=== EXERCISE AIM ===
Where the string "bottom" occurs in a line of the entries below, copy that line.

[Items from a data source]
+++

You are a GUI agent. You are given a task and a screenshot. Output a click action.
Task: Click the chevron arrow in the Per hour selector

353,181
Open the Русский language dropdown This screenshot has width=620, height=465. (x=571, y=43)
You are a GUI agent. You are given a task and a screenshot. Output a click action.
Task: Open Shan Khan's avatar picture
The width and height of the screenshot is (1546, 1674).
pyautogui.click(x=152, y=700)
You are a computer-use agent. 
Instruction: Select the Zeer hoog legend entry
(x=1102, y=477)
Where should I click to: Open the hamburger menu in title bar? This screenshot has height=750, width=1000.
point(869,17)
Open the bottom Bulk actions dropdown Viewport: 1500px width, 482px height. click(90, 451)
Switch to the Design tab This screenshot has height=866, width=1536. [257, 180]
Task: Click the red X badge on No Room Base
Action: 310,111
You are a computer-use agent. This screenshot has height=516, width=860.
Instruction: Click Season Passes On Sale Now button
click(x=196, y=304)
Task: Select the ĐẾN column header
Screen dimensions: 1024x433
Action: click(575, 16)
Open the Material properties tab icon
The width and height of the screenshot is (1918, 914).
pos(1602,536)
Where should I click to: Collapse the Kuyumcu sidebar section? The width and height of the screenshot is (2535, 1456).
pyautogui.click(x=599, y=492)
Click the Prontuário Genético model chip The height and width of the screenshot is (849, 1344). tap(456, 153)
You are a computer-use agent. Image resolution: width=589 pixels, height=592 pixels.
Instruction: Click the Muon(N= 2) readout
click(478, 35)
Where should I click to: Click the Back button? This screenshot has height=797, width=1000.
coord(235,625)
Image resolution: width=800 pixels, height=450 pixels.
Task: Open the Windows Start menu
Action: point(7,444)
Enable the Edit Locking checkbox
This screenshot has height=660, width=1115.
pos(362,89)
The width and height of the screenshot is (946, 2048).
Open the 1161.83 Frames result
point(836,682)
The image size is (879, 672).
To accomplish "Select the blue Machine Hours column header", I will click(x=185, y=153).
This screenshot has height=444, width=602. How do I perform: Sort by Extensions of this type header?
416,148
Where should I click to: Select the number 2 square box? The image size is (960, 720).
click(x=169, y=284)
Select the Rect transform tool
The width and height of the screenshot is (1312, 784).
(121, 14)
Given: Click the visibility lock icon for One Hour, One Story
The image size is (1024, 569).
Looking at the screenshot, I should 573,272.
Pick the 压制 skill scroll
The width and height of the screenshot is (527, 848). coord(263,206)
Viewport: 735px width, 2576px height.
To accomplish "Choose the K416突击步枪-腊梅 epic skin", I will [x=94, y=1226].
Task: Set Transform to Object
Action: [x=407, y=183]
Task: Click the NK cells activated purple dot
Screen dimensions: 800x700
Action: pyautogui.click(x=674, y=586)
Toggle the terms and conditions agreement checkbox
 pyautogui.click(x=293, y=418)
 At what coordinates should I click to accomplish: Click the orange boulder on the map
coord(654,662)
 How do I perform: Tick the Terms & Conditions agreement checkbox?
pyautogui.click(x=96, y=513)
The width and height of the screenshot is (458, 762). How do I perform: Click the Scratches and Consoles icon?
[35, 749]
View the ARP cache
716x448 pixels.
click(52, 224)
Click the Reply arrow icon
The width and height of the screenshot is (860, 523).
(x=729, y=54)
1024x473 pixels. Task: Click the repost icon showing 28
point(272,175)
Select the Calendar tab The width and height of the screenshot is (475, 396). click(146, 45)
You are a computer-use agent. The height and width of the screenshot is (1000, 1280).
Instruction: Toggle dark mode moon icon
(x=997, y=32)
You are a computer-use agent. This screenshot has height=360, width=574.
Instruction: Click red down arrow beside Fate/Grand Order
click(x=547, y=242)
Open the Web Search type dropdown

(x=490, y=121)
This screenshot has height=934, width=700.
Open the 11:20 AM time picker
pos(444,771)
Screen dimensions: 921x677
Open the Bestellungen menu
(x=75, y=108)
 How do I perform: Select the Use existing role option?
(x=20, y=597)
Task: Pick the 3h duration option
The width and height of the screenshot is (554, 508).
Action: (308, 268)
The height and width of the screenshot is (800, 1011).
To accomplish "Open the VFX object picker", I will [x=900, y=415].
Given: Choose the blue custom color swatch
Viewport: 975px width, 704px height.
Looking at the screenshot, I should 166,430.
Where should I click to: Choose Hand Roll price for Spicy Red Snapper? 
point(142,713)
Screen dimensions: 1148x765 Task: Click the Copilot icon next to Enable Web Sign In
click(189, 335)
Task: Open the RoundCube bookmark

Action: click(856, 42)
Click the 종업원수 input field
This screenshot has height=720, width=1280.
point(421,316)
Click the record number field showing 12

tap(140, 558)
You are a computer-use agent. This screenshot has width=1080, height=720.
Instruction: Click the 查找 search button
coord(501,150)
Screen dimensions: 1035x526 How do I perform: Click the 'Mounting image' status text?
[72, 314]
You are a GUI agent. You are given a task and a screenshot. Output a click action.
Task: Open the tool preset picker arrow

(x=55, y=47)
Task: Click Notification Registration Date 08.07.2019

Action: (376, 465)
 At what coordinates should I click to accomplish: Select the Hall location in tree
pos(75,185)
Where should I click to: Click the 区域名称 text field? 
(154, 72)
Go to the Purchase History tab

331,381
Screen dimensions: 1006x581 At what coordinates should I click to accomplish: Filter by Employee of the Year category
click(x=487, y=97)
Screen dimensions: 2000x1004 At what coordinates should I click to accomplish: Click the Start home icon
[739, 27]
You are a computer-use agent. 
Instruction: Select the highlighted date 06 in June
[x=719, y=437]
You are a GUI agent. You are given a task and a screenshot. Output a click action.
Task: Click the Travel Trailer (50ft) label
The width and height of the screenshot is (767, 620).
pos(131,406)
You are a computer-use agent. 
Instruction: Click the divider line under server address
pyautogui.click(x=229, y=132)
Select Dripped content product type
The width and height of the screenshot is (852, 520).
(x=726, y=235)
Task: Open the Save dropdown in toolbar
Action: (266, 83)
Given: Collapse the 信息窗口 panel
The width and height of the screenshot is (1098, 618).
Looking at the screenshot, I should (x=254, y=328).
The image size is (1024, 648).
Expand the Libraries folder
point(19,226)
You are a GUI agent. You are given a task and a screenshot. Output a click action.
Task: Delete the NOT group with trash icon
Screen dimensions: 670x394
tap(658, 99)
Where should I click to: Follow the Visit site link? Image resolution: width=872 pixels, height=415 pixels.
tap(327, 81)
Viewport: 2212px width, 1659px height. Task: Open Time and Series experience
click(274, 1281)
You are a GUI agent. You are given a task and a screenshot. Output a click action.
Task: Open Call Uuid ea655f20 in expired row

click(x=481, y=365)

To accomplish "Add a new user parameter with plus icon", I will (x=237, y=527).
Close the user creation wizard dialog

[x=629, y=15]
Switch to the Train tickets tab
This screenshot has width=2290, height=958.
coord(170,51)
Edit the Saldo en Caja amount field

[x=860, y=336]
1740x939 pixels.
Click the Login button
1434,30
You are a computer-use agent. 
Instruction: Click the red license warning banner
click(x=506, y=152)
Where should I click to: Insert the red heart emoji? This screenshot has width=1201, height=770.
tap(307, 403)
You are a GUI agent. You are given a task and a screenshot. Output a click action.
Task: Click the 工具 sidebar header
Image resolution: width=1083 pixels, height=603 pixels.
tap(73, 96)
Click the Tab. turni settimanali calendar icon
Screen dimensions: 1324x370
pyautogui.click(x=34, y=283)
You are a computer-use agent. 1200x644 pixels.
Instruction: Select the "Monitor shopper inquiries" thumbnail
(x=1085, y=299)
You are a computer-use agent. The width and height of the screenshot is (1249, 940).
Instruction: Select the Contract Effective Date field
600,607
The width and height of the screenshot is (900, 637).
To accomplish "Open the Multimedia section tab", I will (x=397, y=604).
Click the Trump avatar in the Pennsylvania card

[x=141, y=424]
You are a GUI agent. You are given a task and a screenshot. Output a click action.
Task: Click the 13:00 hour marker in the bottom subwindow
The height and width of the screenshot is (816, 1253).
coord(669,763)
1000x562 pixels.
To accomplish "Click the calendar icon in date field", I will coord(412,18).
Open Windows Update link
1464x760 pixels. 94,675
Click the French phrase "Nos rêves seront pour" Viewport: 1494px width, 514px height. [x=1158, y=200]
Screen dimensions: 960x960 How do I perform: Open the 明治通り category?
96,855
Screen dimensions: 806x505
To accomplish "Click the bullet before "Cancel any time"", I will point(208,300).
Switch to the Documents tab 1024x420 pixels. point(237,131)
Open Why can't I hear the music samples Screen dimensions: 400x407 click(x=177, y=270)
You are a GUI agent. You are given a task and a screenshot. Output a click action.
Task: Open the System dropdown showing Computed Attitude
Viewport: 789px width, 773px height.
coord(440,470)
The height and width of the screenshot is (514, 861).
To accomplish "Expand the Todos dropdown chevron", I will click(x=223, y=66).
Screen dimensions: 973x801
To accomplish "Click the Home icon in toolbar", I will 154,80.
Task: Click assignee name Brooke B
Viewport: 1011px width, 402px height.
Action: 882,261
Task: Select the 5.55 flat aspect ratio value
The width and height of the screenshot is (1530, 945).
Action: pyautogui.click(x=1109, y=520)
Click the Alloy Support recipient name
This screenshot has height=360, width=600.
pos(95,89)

+++

=== WRITTEN SOLUTION ===
Open the bottom Bulk actions dropdown Viewport: 1500px width, 482px height. click(90, 451)
Task: Click the 13:00 hour marker in the bottom subwindow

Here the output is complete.